_Directions for this task_:
Using the records that follow, tally the lines containing the word "page" and state only the count.

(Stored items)
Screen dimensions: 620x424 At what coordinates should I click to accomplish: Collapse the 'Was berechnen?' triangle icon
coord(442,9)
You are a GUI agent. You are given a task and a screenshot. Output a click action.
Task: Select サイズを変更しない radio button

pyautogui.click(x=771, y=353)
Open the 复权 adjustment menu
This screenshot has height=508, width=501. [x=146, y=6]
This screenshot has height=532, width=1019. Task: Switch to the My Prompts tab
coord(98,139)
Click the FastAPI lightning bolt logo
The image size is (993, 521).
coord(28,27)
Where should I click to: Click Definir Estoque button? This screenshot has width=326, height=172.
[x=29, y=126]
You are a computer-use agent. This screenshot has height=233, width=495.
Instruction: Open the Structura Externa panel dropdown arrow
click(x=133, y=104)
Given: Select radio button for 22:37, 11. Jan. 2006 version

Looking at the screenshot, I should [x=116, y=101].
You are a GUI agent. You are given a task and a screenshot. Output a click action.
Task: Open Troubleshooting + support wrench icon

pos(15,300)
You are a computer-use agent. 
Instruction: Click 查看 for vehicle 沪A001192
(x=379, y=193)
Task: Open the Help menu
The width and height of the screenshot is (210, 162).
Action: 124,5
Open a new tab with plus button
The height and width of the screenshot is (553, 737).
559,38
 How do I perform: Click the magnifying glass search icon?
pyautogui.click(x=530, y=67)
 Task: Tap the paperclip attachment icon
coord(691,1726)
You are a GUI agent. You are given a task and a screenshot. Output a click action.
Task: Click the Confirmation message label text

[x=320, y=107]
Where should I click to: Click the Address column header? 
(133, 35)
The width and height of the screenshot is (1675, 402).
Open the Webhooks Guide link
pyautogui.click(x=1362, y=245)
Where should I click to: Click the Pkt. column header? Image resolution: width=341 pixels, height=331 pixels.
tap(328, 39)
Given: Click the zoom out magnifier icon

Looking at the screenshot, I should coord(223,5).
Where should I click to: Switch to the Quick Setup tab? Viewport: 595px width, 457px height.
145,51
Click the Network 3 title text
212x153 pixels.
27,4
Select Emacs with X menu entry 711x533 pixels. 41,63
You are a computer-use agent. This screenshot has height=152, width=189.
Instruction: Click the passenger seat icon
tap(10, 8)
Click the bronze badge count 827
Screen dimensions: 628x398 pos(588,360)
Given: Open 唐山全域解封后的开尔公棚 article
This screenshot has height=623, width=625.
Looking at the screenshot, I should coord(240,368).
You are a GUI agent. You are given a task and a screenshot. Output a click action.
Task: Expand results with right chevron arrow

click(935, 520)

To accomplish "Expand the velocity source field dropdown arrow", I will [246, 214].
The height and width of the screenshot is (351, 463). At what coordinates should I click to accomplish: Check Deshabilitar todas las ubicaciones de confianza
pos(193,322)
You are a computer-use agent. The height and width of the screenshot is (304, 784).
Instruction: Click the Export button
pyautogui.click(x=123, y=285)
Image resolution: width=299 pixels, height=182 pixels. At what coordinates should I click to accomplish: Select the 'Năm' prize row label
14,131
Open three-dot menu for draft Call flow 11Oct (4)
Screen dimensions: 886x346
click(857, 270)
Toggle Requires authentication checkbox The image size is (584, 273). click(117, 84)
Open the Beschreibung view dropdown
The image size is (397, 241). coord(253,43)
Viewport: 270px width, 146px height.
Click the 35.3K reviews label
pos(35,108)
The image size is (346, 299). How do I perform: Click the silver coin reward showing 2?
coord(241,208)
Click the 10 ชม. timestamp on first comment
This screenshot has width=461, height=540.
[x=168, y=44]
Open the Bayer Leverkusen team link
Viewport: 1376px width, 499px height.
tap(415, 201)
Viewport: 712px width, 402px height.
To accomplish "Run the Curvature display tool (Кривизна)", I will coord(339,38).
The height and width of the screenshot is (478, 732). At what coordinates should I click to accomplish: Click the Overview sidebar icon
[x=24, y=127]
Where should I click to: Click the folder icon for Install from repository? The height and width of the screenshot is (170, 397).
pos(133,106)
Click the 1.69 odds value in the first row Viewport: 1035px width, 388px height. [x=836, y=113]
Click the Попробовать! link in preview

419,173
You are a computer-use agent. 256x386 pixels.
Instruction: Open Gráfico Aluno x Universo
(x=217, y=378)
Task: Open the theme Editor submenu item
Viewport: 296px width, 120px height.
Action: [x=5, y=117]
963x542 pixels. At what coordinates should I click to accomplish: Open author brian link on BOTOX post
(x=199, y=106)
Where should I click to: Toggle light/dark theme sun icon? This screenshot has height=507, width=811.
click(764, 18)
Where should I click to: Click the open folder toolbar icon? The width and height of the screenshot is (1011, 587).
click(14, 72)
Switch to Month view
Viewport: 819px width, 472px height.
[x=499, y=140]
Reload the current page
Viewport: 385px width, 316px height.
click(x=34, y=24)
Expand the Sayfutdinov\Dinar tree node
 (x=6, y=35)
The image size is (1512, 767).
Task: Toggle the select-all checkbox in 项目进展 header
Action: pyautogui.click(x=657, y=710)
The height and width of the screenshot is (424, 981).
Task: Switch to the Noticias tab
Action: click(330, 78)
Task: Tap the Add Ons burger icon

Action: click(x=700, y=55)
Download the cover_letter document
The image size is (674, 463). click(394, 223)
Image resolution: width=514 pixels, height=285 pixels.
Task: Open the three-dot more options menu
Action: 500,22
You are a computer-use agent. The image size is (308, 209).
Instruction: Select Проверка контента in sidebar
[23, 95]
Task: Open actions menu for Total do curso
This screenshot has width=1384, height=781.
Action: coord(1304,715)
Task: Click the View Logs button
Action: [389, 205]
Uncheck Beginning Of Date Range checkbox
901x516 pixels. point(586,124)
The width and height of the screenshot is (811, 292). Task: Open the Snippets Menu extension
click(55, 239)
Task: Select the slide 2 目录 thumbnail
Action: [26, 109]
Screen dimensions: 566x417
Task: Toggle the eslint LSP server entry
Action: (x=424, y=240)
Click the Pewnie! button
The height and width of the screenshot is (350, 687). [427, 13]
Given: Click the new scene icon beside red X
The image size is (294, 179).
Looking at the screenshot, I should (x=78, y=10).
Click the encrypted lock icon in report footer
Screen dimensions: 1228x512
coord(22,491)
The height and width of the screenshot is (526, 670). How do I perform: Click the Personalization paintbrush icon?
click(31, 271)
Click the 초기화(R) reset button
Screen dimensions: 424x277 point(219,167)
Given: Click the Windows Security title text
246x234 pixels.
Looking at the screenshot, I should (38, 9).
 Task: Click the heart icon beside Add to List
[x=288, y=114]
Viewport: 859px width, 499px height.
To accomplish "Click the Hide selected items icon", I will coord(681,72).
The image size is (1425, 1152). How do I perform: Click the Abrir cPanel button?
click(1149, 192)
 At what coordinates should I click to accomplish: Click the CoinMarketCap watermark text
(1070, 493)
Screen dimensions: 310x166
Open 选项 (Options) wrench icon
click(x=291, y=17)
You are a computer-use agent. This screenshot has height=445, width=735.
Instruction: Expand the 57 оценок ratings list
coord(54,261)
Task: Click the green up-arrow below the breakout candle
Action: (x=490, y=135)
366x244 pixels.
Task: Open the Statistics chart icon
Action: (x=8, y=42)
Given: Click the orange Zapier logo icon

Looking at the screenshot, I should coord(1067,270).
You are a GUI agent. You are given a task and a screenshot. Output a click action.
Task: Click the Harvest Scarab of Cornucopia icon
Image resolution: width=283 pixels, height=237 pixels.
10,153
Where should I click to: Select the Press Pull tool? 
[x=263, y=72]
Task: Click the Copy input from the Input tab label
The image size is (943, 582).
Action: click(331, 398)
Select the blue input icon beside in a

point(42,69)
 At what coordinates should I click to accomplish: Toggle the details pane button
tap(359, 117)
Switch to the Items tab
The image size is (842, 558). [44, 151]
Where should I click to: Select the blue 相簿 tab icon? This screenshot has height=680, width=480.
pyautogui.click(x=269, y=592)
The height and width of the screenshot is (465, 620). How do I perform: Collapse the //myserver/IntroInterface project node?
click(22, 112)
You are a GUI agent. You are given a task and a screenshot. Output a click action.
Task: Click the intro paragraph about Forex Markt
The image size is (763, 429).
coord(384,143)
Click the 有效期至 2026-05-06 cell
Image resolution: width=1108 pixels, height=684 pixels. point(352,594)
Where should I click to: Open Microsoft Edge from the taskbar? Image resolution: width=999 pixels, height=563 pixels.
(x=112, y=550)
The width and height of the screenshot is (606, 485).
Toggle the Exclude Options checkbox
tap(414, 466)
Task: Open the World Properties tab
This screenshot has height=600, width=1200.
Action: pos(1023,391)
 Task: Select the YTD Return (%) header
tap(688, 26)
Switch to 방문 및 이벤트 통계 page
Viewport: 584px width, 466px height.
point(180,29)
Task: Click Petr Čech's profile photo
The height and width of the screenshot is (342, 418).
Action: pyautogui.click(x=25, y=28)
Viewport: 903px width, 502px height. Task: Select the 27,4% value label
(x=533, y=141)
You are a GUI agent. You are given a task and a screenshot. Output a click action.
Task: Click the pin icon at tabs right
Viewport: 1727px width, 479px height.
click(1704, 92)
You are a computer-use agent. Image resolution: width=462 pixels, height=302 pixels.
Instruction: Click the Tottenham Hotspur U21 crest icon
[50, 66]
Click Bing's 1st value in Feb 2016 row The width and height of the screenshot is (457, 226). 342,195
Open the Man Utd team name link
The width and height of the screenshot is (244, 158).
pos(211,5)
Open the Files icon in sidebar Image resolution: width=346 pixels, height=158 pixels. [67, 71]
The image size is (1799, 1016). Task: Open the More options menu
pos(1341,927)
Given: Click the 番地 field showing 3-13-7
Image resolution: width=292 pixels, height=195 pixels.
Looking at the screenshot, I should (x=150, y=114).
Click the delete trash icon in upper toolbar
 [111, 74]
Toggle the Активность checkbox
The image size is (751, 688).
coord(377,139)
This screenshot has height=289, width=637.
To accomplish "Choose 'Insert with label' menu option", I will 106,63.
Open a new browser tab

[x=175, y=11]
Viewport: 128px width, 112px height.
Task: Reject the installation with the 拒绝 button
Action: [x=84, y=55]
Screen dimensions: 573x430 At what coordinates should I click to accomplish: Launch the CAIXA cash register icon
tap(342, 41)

_Your response_:
2